In my first moments in Viareggio, I was welcomed by clear skies, warmth, and the troop of clowns crossing the street. I had just come from another area in Tuscany, the cultural hotspot—Florence. Yet, it was that colourful crew that showed me what I had already been hoping to see: the beginning of the Carnevale season.
Viareggio’s CArnevale Icon: Burlamacco
Viareggio is currently celebrating its 150th anniversary. So, we were positive that this year’s celebration would be special. Before taking the short train ride over, I had already looked up passed years’ traditions and floats. I knew to look out for Viareggio’s unique Carnevale character, Burlamacco.
Burlamacco is a mischievous-looking guy wearing a bright red and white jumpsuit and a bell-shaped cap. In about every iteration of him, his eyes squint in a charming smile.
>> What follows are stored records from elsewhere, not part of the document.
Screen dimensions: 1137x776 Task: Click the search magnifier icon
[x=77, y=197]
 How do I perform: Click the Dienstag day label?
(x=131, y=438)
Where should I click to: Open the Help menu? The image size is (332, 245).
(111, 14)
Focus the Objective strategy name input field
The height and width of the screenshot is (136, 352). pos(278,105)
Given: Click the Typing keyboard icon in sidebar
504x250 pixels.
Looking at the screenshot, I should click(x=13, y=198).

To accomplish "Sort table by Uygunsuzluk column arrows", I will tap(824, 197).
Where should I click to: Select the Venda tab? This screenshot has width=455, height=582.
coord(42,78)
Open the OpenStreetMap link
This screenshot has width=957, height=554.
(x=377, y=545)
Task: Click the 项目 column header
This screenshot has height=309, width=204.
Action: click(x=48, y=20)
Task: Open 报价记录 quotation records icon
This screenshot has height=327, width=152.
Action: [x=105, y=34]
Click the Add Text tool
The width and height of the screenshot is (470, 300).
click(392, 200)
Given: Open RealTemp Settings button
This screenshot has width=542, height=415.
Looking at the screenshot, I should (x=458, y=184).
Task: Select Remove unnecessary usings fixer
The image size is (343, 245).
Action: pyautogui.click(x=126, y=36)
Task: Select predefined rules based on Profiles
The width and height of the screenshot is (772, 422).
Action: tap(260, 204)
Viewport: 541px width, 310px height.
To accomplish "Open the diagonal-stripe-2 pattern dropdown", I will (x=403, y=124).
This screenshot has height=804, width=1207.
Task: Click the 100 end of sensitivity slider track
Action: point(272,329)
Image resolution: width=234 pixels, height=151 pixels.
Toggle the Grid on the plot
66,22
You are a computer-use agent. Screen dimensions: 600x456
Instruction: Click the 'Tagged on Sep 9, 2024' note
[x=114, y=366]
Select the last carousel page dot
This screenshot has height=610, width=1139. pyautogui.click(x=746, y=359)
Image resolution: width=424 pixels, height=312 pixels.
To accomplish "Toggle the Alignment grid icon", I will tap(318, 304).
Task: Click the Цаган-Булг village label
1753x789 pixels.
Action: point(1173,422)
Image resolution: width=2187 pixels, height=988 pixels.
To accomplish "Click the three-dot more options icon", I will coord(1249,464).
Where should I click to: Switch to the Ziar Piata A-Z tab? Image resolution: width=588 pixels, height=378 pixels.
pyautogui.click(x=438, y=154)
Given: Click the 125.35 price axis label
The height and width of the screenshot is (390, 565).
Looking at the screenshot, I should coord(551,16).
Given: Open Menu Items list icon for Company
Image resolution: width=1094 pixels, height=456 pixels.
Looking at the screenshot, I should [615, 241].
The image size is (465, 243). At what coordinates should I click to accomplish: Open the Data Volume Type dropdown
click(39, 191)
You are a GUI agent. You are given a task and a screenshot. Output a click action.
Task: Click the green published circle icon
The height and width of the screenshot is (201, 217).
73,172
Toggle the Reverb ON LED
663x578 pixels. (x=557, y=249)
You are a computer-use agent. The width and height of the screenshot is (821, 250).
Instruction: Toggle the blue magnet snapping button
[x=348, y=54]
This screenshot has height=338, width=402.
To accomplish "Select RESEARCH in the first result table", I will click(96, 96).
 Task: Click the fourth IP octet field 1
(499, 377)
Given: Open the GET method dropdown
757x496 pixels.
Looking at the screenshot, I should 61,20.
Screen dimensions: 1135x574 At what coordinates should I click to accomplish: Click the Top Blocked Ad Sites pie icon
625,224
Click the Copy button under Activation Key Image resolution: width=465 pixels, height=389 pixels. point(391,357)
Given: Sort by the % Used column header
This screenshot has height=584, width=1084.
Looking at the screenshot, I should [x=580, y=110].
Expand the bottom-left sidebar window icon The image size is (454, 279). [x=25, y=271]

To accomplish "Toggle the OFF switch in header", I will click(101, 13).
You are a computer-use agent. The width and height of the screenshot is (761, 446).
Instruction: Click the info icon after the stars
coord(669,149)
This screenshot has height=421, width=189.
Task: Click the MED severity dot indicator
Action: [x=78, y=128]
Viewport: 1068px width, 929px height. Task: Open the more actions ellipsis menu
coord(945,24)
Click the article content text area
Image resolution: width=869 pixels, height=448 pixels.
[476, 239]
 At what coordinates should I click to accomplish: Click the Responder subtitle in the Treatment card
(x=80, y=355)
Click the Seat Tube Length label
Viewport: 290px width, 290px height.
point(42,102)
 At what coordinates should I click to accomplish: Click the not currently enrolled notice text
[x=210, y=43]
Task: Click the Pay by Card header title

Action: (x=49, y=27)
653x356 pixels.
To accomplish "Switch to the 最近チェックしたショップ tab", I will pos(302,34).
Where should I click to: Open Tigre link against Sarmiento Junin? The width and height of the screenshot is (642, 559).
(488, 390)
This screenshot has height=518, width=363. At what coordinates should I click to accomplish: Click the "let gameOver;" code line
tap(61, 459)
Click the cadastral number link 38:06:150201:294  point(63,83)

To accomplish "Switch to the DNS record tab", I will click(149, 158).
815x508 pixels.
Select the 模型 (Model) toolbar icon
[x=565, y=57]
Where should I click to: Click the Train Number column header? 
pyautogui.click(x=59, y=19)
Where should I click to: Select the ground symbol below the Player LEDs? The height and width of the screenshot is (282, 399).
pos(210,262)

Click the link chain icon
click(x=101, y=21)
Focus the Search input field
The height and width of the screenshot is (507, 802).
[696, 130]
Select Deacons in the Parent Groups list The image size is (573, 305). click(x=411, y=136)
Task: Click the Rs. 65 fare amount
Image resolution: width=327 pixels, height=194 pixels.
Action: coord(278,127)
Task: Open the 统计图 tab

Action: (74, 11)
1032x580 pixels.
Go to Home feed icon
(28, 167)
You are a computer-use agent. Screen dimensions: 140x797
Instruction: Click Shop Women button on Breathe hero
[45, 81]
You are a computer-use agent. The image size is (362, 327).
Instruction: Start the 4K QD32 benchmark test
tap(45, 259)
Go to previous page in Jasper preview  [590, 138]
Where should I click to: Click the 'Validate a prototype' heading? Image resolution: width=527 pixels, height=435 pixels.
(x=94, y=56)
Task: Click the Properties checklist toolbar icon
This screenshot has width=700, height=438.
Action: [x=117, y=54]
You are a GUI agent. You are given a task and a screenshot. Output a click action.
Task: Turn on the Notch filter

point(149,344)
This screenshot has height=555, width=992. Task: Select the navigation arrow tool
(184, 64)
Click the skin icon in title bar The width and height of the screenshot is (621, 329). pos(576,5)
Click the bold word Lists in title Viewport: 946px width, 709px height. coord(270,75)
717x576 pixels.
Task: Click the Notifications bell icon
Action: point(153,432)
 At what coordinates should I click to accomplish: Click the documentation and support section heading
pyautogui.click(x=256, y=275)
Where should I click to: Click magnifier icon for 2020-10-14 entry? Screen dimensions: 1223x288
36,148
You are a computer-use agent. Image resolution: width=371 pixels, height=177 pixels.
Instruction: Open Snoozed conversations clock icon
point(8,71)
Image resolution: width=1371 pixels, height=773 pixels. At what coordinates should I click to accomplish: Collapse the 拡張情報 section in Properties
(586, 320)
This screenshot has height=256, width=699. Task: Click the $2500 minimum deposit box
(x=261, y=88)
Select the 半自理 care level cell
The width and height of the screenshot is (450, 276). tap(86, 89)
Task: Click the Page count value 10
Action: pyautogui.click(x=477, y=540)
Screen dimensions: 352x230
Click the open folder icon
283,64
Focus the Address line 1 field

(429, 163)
He and his friend, Ondina are both “Zanni”. Zanni are in every Carnevale. Each has a different personality, but most of them are Harelquinesque, comedic, and the life of the party. Arlecchino is a famous Venetian one I had heard about before coming to Viarreggio.
Burlamacco and Ondina were everywhere on our way to the parade. They were on the sides of buildings, on flags, on tickets, and on postcards. My roommate and I knew to look for him and follow the line of costumed locals to get to the celebration.
The Viareggio Experience
We were both surprised and charmed to see the streets flanked by orange trees in bloom. Our chins were tilted up towards the vibrant green leaves and ripe fruit right above our heads. It was the first, but not the last time our eyes would be drawn upwards.
Under those trees and over the cobble roads, Viareggio felt gentle and inviting. Then one road turned from serenity into a fury of color and music. Thousands of people gathered to see the floats. We stood opened-mouthed, heads titled up yet again. In the front of the pack stood a float several yards high, and on it sat a whimsical giant. His long hair fluttered in the breeze as he swayed to the music. A drum sat at his back and a dog sat between his knees. He looked like he might come alive and play a tune on his harmonica.
We watched him in awe when he moved by and were shocked again when the next float came. Each float started its journey with a performance. Performers of all ages dressed in elaborate costumes and moved together to music as the float drew closer. On the floats were more performers, waving, dancing, and tossing confetti into the air. The closer they got the more the crowd squished together. We stood should to shoulder and lifted our gaze to reach the tops of the floats.
Through the parade, there were silly little incidents. While watching a float, a child threw confetti straight into my face and down my shirt. An odd stranger later insisted on picking one piece out of my hair (just one piece of the dozens tangled in my strands) At one point, a float was so wide that we had to duck down twice to avoid being mowed over. Meanwhile, another child blared a colorful horn at every opportunity. Through it all, we giggled, shouted, and hummed along. We walked along the street and peeked into food stands. We bought tiny sparkly masks for gifts.
When we had seen every float twice and the sun was long gone, we escaped to the beach. It was so dark that the sea was more of a sound than a sight. The inky waves brought in a chill breeze and rolled onto the soft sand. The music, still joyously pumping, felt far in the background. I was reminded, quite suddenly, that I was in Italy. I kneeled down to touch the water and feel a sea that wasn’t mine. And after a few more minutes of walking forward, the fireworks began. Beneath the illuminated sky, the sea was blue, then pink, then gold. And our faces shined back––blue, then pink, then gold.